September 26, 2016
Turkey is a vast country with lots and lots of open space between its cities. I am off to visit Mount Nemrut, but it is not easy, it includes long drives through the same scenery for hours.
The day began at 9:00 in the morning with a long drive from Kayseri. A stop for a fabulous fish lunch on a river, sitting on a boat, right next to the fish farm.
Our next stop was in the town of Marash for ice cream. This ice cream is different than anything you have encountered, and is specific to this region of Turkey.
First, it is made from goats milk. Second it is mixed with orchid root. The goats milk is not really noticeable unless you get the plain flavor, and then it has a touch of goat cheese flavor, if you have any other flavor, it is just a rich and creamy ice cream.
The orchid root, however, changes the texture a bit. It gives it a slight gelatinous texture, and therefore keeps the shape of the ice cream considerably longer, so much longer in fact, that you need a knife and fork to eat it.
According to the Marash website: Many years ago, a natural food enthusiast from a mountainous village of Kahramanmaraş, Turkey, was attempting to make his own Salep, a popular Eastern European milky drink made from the powdered root of the orchid flower. He combined the roots of wild orchids together with the nutrient rich milk of the local mountain goats, and left it to cool. Alas, the Salep didn’t taste quite right but in its place, this creative connoisseur realized that he had in fact invented a new dessert all of its own! Refreshing, healthy, and strangely stretchy, the great taste and originality of this dessert soon spread across the country.
The countryside of Eastern Anatolya is similar to the central valley of California. It has its basis in a volcanic formation with rich soil and flat valleys leading up to copper oxide rich foothills and then mountains.
The entire area is agricultural and barely populated.
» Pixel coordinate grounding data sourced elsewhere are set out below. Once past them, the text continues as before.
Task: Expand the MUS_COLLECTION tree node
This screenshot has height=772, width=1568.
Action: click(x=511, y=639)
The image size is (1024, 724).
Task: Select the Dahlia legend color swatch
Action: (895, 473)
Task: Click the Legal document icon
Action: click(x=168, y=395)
There are a few large industrial cities as you travel along, but for the most part your hours of driving are spent looking at mother earth in various stages of farm or fallow.
We passed pistachios, tobacco, pumpkins (grown only for their seeds), potatoes, sugar beets, and obviously many other crops I did not recognize, as well as a substantial amount of sheep and cattle.
The one thing that this area has that California does not is Caravansaries. They were situated approximately every 25 miles and were there to protect the camel herds that carried all the goods traded along the spice routes, basically they served as Bed and Breakfast’s for you, your entourage and your camels, complete with a security system.
Most typically a caravanserai was a building with a square or rectangular walled exterior, with a single portal wide enough to permit large or heavily laden beasts such as camels to enter. The courtyard was almost always open to the sky, and the inside walls of the enclosure were outfitted with a number of identical stalls, bays, niches, or chambers to accommodate merchants and their servants, animals, and merchandise.
Caravanserais provided water for human and animal consumption, washing, and ritual ablutions. Sometimes they had elaborate baths. They also kept fodder for animals and had shops for travelers where they could acquire new supplies. In addition, some shops bought goods from the traveling merchants.